8. The defendant Arunachala died on 5-9-1950 after the filing by him of the written statement and his heirs were impleaded in 'the place of the deceased. At the hearing before Mack J. the facts as set out above were admitted and the only question for consideration by the Court was whether the plaintiffs were entitled to a claim to a share of the profits of the business conducted by Arunachala Chettiar after 2-6-1947. This obviously 'referred to the business in hides and skins carried on by the surviving partner in the name of P. Arunachala and Co. after July 1947 till September 1950 there being no allegation that the business of K. N. Arunachalam and Co. had been continued after 2-6-1947.

9. Besides the account books of the firm of K. N. Arunachalam and Co. and the books of the business of P. Arunachalam and Co., there was no evidence placed before the learned Judge except that of the accountant of the dissolved firm. In his evidence he deposed that the new business started by Arunachalam was carried on with the borrowings to the extent of about 5 lakhs all of which appeared in the accounts of the business. This was accepted by the learned Judge and indeed there was no dispute as regards this. The plaintiffs claimed that they were entitled to a share of the profits of the business of P. Arunachalam and Co., which the surviving partner started.

10. The learned Judge held that on the facts the terms of Section 37, Indian Partnership Act were not attracted and that the business started by Arunachala was an entirely new one though he had overdrawn from the dissolved firm to the extent of about Rs. 6000 or Rs. 7000. The learned Judge however held that though the plaintiffs were not entitled to claim a share in the profits of the new business as a continuation of the dissolved firm, they were nevertheless entitled to interest at six per cent per annum on the amount of Narasimha Mudaliar's share as on 2-6-1947 on the final taking of the accounts.

11. This appeal is by the plaintiffs from this disallowance by the learned Judge of their claim to a share of the profits of the business of P. Arunachalam and Co. The argument advanced on behalf of the appellants by Mr. G. Ramakrishna Aiyar their learned counsel was that the new business must be deemed to be a continuation of the business of the dissolved firm by reason of two facts: (1) that the new business was also one in hides and skins, (2) that the surviving partner had overdrawn from his account to the extent of about Rs. 6000 or Rs. 7000 when he drew Rs. 20,000 on 30-6-1947 and that if this money was utilised by him in his new venture the principle of the provision in Section 37, Partnership Act, 1932 was attracted.

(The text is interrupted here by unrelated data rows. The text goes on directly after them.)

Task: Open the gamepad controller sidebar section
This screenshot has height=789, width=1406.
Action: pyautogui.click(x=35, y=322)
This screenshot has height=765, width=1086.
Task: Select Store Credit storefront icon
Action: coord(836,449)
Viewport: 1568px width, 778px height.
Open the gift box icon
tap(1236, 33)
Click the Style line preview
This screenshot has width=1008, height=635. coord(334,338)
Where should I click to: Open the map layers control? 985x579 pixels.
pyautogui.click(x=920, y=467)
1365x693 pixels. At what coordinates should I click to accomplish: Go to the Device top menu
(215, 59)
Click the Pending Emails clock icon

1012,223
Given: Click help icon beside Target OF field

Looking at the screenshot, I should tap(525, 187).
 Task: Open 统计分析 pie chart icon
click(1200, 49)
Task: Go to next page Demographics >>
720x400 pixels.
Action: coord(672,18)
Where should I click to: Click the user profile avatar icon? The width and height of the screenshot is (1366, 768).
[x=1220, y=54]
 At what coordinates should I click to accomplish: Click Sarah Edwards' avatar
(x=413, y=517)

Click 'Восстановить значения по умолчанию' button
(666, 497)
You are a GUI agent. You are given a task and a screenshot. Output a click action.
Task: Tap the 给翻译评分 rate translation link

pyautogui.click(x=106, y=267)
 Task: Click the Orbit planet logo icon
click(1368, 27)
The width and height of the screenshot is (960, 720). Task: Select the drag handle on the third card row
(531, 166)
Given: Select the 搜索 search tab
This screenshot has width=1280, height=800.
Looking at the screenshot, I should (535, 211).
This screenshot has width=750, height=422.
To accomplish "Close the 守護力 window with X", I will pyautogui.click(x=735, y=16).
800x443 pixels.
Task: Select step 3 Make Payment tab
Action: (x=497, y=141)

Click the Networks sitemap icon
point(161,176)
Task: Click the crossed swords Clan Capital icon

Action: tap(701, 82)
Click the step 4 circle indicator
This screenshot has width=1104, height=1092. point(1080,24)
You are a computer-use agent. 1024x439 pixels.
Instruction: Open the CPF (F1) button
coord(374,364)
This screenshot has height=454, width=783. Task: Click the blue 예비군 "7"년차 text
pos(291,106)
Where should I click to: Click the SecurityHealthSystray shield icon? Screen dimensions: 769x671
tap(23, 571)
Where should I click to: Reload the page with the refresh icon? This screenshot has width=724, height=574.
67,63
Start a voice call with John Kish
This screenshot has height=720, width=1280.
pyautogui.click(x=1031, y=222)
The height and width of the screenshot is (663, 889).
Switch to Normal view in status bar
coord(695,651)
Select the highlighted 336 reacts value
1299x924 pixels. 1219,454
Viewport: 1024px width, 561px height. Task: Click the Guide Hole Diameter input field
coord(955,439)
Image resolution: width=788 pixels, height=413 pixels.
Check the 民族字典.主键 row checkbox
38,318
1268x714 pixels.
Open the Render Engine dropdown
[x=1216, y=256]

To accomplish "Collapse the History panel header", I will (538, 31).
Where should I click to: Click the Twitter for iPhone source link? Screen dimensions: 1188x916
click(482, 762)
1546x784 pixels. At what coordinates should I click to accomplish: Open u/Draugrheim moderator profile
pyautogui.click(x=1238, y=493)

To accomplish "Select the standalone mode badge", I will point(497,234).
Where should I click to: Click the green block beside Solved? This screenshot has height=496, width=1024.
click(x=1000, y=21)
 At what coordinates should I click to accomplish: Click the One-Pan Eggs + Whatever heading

12. We are clearly of the opinion that on the facts of this particular case the rule laid down in Section 37, Partnership Act is not attracted, The material portion of this provision runs in these terms:

'Where any member of a firm has died or otherwise ceased to be a partner, and the surviving or continuing partners carry on the business of the firm with the property of the firm without any final settlement of accounts as between them and the outgoing partner or his estate, then, in the absence of a contract to the contrary the outgoing partner, or his estate is entitled at the option of himself or his representatives to such share of the profits made since he ceased to be a partner as may be attributable to the use of his share of the property of the firm or to interest at the rate of six per cent per annum on the amount of his share in the property of the firm.'

13. It will be seen that this right of the deceased or outgoing partner is dependent on the surviving or continuing partner 'carrying on the business of the firm with the property of the firm.' The claimant has therefore to establish that the business of the firm has been carried on by the partner notwithstanding the dissolution. The carrying on of a similar business by the partner after the termination of the partnership does not bring the case within the equitable principle enunciated by the section. The entire basis of the rule is that if the surviving partner in breach of the right of the quondam partner or his representatives under Section 46, Partnership Act to have the accounts settled and the affairs of the firm wound up and the surplus if any distributed, continues the business, the partner who thus wrongly acts is subject to the obligations of a partner but not entitled to claim rights in such capacity. That is why the ex-partner or his representative are entitled to claim their share of the profits if the venture proves to be profitable and not being liable for losses are entitled to claim interest if there is loss or even where there is profit, at 6 per cent per annum where this is more advantageous.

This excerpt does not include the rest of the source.